#45 – The O.C.
For two seasons it was as good as a programme of this genre can be. Nice settings, mostly likeable characters & actors, engaging storylines, Jim Robinson off Neighbours; it had it all.
But again, it went on a bit too long, and though I haven’t seen it, my friends assure me there was an episode where they travel in time or go to an alternate universe or something.
And like Heroes, it’s another show where two of the main characters – in this case Benjamin McKenzie and Mischa Barton – can’t act for toffee.
On the whole though, a fun show with a good theme tune.
The sequel to Tinker, Tailor, Soldier, Spy, Smiley’s People is another TV Miniseries adaptation of a John Le Carre Spy Novel.
In this one, George Smiley (Alec Guinness) comes out of retirement to pit his wits against his old Soviet counterpart, Karla.
It’s good, but it’s not as good as the aforementioned Tinker…
Definitely one for fans of serious drama
#43 – Lost
It should have been higher; much higher.
But sadly Lost went from being one of the most exciting and engaging Television Dramas of my lifetime into the most drawn out, confused and dull rubbish I think I’ve ever seen.
I ended up watching the whole thing, purely because I was damned if I was going to devote so many years of my life to tuning in to a show without finding out the resolution – a resolution which was garbage by the way.
The problem was that the writers backed themselves into a corner by saying it was going to last as long as it did before realising that they didn’t have enough plot for it and also because they kept having to sack members of the cast for drink driving in Hawaii.

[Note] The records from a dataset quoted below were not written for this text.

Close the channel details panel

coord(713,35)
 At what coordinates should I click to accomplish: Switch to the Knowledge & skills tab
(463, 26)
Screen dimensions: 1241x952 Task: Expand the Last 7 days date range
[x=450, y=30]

One thing I would say – and I haven’t put this to the test – is that Lost might be more tolerable as a whole if watched in quick succession. You could forgive the glacial storytelling if you’re watching it 4 or 5 episodes at a time, but when you tune in for an episode one week and nothing happens beyond finding out how Jack got his tattoo, it became too much to bear.
#42 – Homeland
I like Homeland, in spite of the peculiar writing (why does Nicholas Brody’s wife call him Brody?) and the mumbling and all-round unappealing daughter.
But I worry that next season it’ll sacrifice good story-telling just to keep Damian Lewis in it. I’d like to see new threats, new characters and a new purpose.

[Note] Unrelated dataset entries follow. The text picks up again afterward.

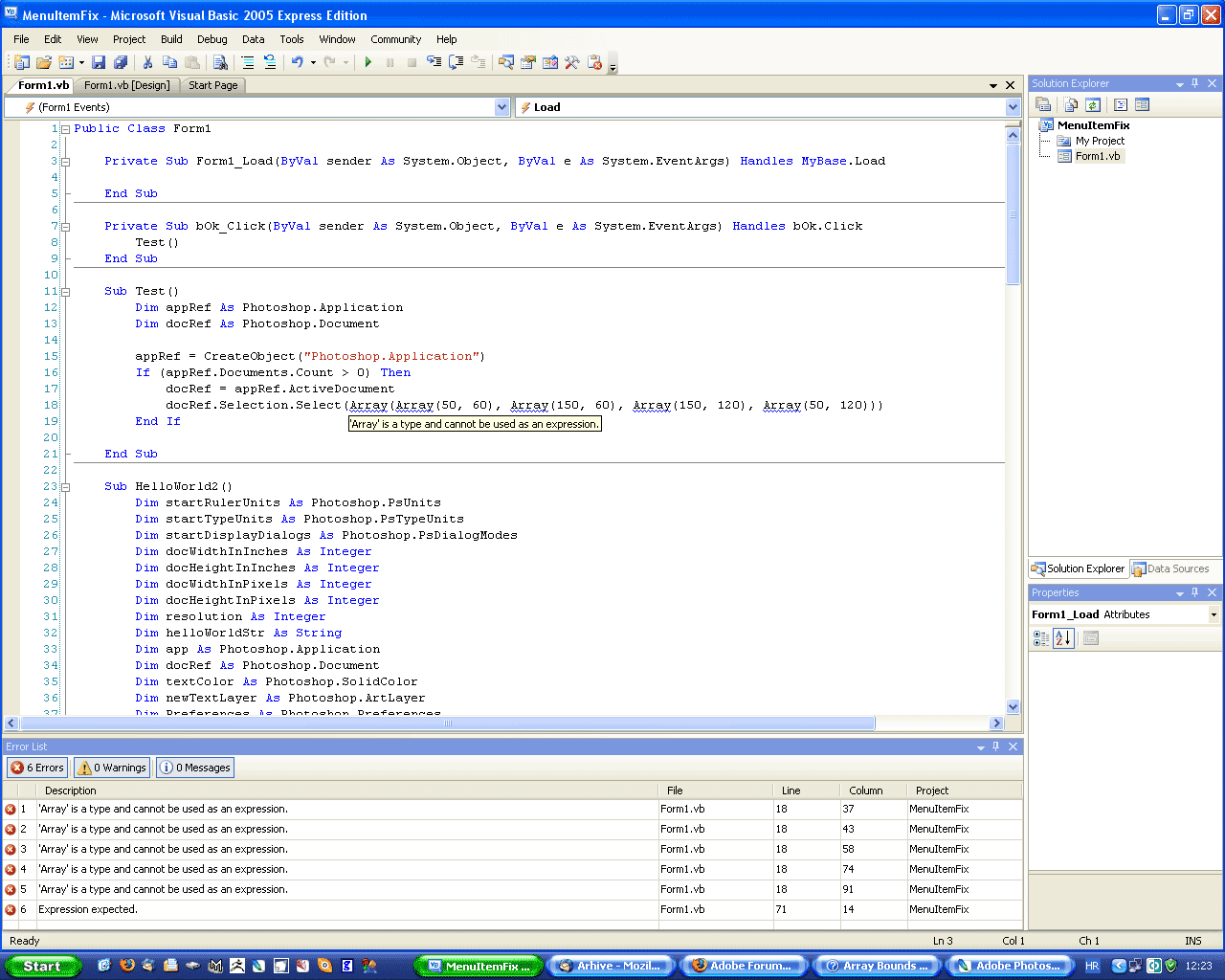The width and height of the screenshot is (1225, 980).
Task: Click View Code icon in Solution Explorer
Action: click(1121, 104)
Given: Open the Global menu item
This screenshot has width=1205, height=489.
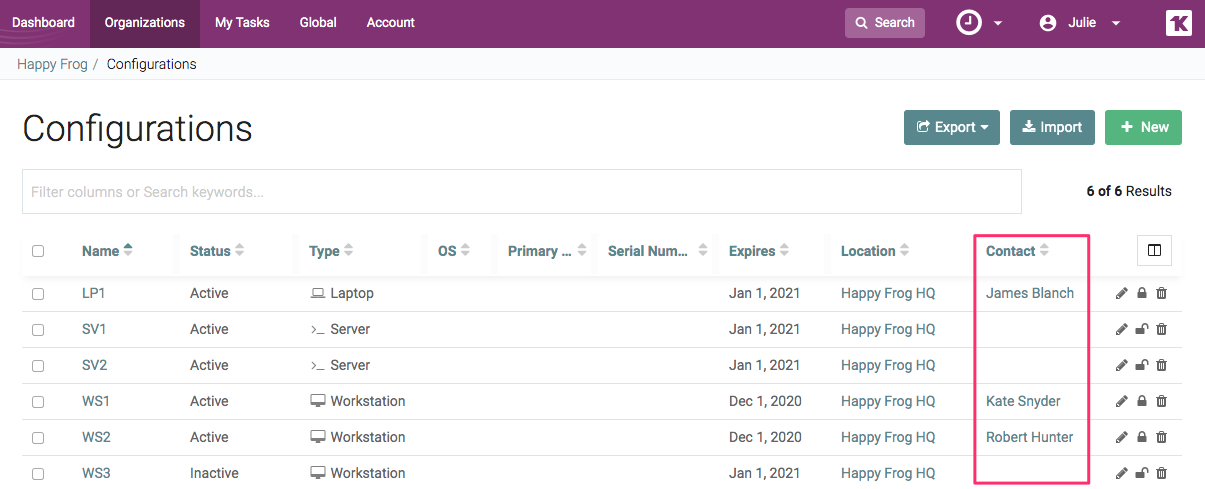Looking at the screenshot, I should tap(318, 23).
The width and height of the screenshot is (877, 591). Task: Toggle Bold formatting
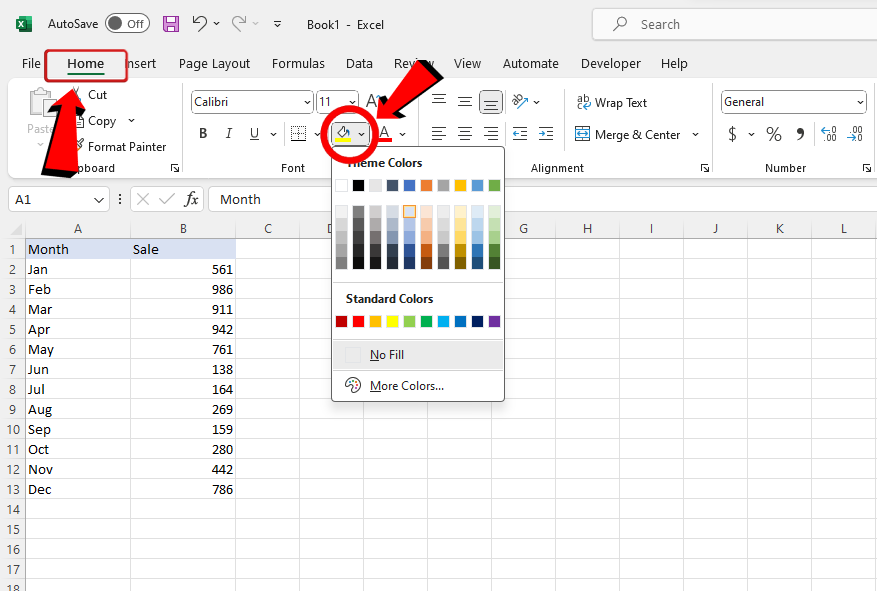point(203,134)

Instead we’ll probably get a 10 episode story-arc about how Brody’s son falls in with a bad crowd at school…
#41 – The Walking Dead
Again though – and I feel we’re treading over old ground but it’s a problem that seems to afflict almost every US TV show at some point – the question of whether it’s running out of steam must be asked.
As far as I can see, Zombie fiction starts out with an engaging intro, showing either how the outbreak happened or what the characters’ initial reaction was, but then you’ve got a finite amount of time before either a cure is found, or all the characters die.
It can’t go on forever.
I watched the first half of the current season with all the stuff with the Governor, but I’ve felt no pressing desire to go back and watch the rest.
And One That Won’t Be On The List…
Tell me if I’m wrong, but every episode of House I’ve ever seen involves the same basic structure.
- Patient comes in with weird illness that only House can identify
- But House doesn’t identify it first time around and almost kills the patient
- Then some moment of serendipity leads him to discover what’s really wrong at the last minute
- In the meantime, House is rude to other patients and/or his co-workers
15 episodes of that was about all I could take.